What the task asks - Each line below is to be copied exactly as it appears.
· · · · · · ·
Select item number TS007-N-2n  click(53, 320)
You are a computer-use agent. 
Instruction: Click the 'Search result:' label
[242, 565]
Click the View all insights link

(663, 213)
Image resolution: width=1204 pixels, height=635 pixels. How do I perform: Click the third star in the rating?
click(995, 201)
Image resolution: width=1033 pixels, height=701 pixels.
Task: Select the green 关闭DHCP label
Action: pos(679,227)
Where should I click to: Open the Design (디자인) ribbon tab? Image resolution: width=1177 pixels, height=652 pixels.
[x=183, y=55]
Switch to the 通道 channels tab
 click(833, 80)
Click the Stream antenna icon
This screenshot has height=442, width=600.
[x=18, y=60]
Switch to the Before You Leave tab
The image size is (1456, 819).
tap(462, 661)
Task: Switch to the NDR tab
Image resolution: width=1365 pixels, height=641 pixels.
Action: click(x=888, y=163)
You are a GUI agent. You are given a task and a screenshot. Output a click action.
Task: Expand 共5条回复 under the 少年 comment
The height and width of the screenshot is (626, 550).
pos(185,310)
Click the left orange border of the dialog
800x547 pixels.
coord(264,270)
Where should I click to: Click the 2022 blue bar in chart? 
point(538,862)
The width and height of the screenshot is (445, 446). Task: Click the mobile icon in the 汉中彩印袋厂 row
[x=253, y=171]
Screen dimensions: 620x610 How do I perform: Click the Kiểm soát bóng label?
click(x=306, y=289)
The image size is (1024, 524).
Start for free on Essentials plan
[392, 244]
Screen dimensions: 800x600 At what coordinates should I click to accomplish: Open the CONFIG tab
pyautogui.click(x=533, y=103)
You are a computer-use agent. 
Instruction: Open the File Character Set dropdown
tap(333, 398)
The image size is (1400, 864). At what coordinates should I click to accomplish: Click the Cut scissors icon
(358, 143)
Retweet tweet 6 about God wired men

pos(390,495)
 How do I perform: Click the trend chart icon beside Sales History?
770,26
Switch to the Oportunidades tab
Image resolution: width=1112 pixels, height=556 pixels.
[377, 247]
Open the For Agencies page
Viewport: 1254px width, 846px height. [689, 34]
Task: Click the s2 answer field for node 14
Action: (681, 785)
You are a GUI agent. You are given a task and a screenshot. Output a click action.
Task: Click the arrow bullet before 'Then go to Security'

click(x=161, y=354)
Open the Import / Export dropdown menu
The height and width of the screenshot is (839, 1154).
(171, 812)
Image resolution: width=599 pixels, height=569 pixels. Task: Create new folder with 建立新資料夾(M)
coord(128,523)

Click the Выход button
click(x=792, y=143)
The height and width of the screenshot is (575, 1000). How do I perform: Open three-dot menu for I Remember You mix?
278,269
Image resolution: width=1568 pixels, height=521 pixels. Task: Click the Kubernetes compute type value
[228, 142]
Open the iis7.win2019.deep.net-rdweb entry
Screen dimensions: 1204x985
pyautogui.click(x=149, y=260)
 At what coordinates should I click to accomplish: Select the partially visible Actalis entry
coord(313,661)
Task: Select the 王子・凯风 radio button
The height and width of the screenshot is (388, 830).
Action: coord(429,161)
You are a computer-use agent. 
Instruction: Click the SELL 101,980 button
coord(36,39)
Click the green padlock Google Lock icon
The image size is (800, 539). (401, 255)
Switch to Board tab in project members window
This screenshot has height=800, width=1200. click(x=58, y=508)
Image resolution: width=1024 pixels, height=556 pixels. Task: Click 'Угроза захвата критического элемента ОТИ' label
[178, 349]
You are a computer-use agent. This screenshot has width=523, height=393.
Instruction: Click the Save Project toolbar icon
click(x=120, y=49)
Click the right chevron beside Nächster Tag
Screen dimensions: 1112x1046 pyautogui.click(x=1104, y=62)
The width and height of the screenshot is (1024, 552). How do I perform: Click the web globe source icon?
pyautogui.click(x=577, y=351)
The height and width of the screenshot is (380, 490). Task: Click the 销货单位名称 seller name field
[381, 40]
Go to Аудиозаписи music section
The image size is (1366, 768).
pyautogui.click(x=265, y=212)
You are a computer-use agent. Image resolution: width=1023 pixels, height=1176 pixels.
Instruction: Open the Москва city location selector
· · · · · · ·
Answer to the exercise -
Select item number TS007-N-2n  click(53, 320)
You are a computer-use agent. 
Instruction: Click the 'Search result:' label
[242, 565]
Click the View all insights link

(663, 213)
Image resolution: width=1204 pixels, height=635 pixels. How do I perform: Click the third star in the rating?
click(995, 201)
Image resolution: width=1033 pixels, height=701 pixels.
Task: Select the green 关闭DHCP label
Action: pos(679,227)
Where should I click to: Open the Design (디자인) ribbon tab? Image resolution: width=1177 pixels, height=652 pixels.
[x=183, y=55]
Switch to the 通道 channels tab
 click(833, 80)
Click the Stream antenna icon
This screenshot has height=442, width=600.
[x=18, y=60]
Switch to the Before You Leave tab
The image size is (1456, 819).
tap(462, 661)
Task: Switch to the NDR tab
Image resolution: width=1365 pixels, height=641 pixels.
Action: click(x=888, y=163)
You are a GUI agent. You are given a task and a screenshot. Output a click action.
Task: Expand 共5条回复 under the 少年 comment
The height and width of the screenshot is (626, 550).
pos(185,310)
Click the left orange border of the dialog
800x547 pixels.
coord(264,270)
Where should I click to: Click the 2022 blue bar in chart? 
point(538,862)
The width and height of the screenshot is (445, 446). Task: Click the mobile icon in the 汉中彩印袋厂 row
[x=253, y=171]
Screen dimensions: 620x610 How do I perform: Click the Kiểm soát bóng label?
click(x=306, y=289)
The image size is (1024, 524).
Start for free on Essentials plan
[392, 244]
Screen dimensions: 800x600 At what coordinates should I click to accomplish: Open the CONFIG tab
pyautogui.click(x=533, y=103)
You are a computer-use agent. 
Instruction: Open the File Character Set dropdown
tap(333, 398)
The image size is (1400, 864). At what coordinates should I click to accomplish: Click the Cut scissors icon
(358, 143)
Retweet tweet 6 about God wired men

pos(390,495)
 How do I perform: Click the trend chart icon beside Sales History?
770,26
Switch to the Oportunidades tab
Image resolution: width=1112 pixels, height=556 pixels.
[377, 247]
Open the For Agencies page
Viewport: 1254px width, 846px height. [689, 34]
Task: Click the s2 answer field for node 14
Action: (681, 785)
You are a GUI agent. You are given a task and a screenshot. Output a click action.
Task: Click the arrow bullet before 'Then go to Security'

click(x=161, y=354)
Open the Import / Export dropdown menu
The height and width of the screenshot is (839, 1154).
(171, 812)
Image resolution: width=599 pixels, height=569 pixels. Task: Create new folder with 建立新資料夾(M)
coord(128,523)

Click the Выход button
click(x=792, y=143)
The height and width of the screenshot is (575, 1000). How do I perform: Open three-dot menu for I Remember You mix?
278,269
Image resolution: width=1568 pixels, height=521 pixels. Task: Click the Kubernetes compute type value
[228, 142]
Open the iis7.win2019.deep.net-rdweb entry
Screen dimensions: 1204x985
pyautogui.click(x=149, y=260)
 At what coordinates should I click to accomplish: Select the partially visible Actalis entry
coord(313,661)
Task: Select the 王子・凯风 radio button
The height and width of the screenshot is (388, 830).
Action: coord(429,161)
You are a computer-use agent. 
Instruction: Click the SELL 101,980 button
coord(36,39)
Click the green padlock Google Lock icon
The image size is (800, 539). (401, 255)
Switch to Board tab in project members window
This screenshot has height=800, width=1200. click(x=58, y=508)
Image resolution: width=1024 pixels, height=556 pixels. Task: Click 'Угроза захвата критического элемента ОТИ' label
[178, 349]
You are a computer-use agent. This screenshot has width=523, height=393.
Instruction: Click the Save Project toolbar icon
click(x=120, y=49)
Click the right chevron beside Nächster Tag
Screen dimensions: 1112x1046 pyautogui.click(x=1104, y=62)
The width and height of the screenshot is (1024, 552). How do I perform: Click the web globe source icon?
pyautogui.click(x=577, y=351)
The height and width of the screenshot is (380, 490). Task: Click the 销货单位名称 seller name field
[381, 40]
Go to Аудиозаписи music section
The image size is (1366, 768).
pyautogui.click(x=265, y=212)
You are a computer-use agent. Image resolution: width=1023 pixels, height=1176 pixels.
Instruction: Open the Москва city location selector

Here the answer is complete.